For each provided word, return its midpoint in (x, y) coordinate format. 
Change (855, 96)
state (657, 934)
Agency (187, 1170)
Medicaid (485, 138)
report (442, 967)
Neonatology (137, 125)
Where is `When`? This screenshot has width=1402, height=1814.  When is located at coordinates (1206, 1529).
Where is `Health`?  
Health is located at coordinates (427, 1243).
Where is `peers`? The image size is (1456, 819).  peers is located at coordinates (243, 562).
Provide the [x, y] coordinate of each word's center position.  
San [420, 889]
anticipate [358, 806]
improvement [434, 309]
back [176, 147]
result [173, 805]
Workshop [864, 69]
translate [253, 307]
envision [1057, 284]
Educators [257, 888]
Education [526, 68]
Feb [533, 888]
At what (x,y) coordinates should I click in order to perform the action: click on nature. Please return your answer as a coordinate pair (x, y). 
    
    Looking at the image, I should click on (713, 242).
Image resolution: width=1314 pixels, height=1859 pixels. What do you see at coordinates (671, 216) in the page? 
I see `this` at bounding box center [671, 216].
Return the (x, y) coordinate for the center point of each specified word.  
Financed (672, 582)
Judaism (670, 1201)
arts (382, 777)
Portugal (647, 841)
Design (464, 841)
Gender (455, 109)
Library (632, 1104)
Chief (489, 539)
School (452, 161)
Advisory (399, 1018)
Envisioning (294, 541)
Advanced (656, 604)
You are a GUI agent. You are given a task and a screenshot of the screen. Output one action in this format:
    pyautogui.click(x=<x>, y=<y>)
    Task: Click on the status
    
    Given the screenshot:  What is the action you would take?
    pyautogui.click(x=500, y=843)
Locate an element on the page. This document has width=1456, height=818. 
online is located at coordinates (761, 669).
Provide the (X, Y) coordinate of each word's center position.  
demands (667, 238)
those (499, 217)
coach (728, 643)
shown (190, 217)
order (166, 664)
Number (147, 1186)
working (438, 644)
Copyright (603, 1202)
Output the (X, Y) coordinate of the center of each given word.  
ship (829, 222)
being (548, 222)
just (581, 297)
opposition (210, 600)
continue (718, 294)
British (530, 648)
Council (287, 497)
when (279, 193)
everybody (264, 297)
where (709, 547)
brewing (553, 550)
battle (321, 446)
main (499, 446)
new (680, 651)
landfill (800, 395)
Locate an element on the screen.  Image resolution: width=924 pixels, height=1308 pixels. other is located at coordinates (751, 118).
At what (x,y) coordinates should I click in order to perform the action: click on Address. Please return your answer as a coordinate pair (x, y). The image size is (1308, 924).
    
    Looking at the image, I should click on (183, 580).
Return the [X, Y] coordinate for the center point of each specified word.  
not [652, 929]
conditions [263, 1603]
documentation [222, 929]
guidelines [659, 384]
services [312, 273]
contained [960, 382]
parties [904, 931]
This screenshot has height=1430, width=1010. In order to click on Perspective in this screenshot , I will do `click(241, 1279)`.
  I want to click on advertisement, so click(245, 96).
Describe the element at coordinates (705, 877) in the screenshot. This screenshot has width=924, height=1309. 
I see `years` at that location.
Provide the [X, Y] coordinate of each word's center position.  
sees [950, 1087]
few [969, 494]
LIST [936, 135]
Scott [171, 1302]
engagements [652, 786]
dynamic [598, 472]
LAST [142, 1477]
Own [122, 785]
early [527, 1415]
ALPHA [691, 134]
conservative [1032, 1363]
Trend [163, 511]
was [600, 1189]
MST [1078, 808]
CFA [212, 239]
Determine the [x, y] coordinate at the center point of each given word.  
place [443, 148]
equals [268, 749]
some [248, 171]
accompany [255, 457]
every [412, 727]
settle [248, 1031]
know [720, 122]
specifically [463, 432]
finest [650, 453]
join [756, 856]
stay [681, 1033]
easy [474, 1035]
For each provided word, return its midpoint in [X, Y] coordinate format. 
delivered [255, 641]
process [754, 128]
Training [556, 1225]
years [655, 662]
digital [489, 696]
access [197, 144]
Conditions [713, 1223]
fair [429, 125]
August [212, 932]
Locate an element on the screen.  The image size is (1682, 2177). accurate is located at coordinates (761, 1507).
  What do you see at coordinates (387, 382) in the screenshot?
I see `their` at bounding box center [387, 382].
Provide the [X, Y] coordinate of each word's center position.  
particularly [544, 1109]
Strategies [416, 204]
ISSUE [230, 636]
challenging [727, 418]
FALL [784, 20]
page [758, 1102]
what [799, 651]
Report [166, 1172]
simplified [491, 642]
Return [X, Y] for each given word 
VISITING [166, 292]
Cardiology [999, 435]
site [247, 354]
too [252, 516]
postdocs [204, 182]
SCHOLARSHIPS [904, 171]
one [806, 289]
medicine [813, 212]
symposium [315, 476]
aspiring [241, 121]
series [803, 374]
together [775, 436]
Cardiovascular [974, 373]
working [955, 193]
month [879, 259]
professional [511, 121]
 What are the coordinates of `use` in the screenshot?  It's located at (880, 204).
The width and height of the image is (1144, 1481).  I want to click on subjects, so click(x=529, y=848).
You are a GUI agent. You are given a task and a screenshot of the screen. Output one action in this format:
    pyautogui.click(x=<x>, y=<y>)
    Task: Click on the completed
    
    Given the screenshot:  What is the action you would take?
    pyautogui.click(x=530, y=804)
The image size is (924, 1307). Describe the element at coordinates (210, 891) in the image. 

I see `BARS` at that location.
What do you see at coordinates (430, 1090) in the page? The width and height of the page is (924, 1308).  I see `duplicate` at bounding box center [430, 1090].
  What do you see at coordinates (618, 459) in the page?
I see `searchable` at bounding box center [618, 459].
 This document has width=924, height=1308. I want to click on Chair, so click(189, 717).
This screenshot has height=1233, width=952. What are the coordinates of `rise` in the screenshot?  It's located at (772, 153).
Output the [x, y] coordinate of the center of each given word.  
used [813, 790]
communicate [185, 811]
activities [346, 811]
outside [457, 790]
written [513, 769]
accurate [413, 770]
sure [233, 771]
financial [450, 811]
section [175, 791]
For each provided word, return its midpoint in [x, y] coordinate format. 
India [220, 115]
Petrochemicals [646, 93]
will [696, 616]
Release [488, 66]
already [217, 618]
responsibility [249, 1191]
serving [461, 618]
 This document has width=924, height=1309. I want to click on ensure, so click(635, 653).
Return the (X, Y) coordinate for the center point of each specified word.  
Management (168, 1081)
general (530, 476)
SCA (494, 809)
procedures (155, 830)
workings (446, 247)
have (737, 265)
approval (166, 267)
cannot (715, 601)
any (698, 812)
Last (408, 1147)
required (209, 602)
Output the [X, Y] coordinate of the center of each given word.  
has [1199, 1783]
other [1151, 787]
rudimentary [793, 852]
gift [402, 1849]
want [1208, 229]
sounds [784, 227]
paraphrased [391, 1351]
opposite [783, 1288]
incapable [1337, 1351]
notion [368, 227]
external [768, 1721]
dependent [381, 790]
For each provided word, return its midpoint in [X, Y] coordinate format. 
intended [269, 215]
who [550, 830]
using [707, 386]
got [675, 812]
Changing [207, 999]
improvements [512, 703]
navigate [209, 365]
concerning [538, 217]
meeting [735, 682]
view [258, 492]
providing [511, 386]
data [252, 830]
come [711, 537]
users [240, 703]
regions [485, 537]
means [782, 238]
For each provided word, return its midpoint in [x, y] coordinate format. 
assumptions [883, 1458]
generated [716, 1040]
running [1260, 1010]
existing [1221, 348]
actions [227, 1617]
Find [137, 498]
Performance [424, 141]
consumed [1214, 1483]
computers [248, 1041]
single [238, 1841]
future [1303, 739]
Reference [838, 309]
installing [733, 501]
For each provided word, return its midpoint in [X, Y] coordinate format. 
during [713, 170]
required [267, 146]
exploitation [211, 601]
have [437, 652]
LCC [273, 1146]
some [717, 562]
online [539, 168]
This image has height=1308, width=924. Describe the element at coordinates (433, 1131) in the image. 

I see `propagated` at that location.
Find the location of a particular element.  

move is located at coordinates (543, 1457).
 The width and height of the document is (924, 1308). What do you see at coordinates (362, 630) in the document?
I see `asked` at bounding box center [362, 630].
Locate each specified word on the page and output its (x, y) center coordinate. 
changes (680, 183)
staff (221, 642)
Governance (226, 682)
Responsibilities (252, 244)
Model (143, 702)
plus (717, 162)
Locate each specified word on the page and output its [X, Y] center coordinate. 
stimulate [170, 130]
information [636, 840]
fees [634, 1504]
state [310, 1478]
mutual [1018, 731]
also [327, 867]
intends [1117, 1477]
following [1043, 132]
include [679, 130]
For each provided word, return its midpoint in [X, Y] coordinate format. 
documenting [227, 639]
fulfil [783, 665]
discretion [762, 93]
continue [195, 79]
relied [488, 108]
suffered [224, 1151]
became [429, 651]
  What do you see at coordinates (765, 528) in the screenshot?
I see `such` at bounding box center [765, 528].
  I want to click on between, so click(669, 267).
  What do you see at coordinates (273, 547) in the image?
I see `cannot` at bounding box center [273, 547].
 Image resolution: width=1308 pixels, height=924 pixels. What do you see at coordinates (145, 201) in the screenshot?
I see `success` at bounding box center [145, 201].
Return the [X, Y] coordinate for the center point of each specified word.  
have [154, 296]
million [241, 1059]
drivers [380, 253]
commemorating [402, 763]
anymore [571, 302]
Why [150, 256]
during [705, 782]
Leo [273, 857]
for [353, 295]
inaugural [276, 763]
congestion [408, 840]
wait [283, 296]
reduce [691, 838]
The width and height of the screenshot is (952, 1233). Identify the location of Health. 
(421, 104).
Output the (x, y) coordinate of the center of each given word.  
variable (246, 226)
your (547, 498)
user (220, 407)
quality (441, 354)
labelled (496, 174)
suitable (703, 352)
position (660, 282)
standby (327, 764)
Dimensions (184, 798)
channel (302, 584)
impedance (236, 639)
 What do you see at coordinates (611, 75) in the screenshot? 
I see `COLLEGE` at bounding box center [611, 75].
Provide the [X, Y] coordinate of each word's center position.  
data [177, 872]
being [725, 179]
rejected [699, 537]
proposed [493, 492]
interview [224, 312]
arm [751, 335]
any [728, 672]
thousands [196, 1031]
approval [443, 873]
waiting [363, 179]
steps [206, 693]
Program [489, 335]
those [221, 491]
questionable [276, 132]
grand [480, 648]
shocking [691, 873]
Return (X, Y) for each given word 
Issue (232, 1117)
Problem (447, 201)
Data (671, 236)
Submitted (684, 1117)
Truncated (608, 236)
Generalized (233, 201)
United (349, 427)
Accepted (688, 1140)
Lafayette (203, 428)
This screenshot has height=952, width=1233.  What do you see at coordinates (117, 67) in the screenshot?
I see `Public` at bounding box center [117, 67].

--

- Verilen görev -
Yukarıdaki satırlardan "who [550, 830]" içeren satırdan başlayıp "running [1260, 1010]" içeren satır da dahil olmak üzere yalnızca bu satırları, boş satırları atlayarak bir Markdown tablosuna dönüştürün. Tabloda "Sıra" sütununa sıra numarasını, "Satır" sütununa satırın kendisini yazın.

- Yanıt -
| Sıra | Satır |
|---|---|
| 1 | who [550, 830] |
| 2 | using [707, 386] |
| 3 | got [675, 812] |
| 4 | Changing [207, 999] |
| 5 | improvements [512, 703] |
| 6 | navigate [209, 365] |
| 7 | concerning [538, 217] |
| 8 | meeting [735, 682] |
| 9 | view [258, 492] |
| 10 | providing [511, 386] |
| 11 | data [252, 830] |
| 12 | come [711, 537] |
| 13 | users [240, 703] |
| 14 | regions [485, 537] |
| 15 | means [782, 238] |
| 16 | For each provided word, return its midpoint in [x, y] coordinate format.  |
| 17 | assumptions [883, 1458] |
| 18 | generated [716, 1040] |
| 19 | running [1260, 1010] |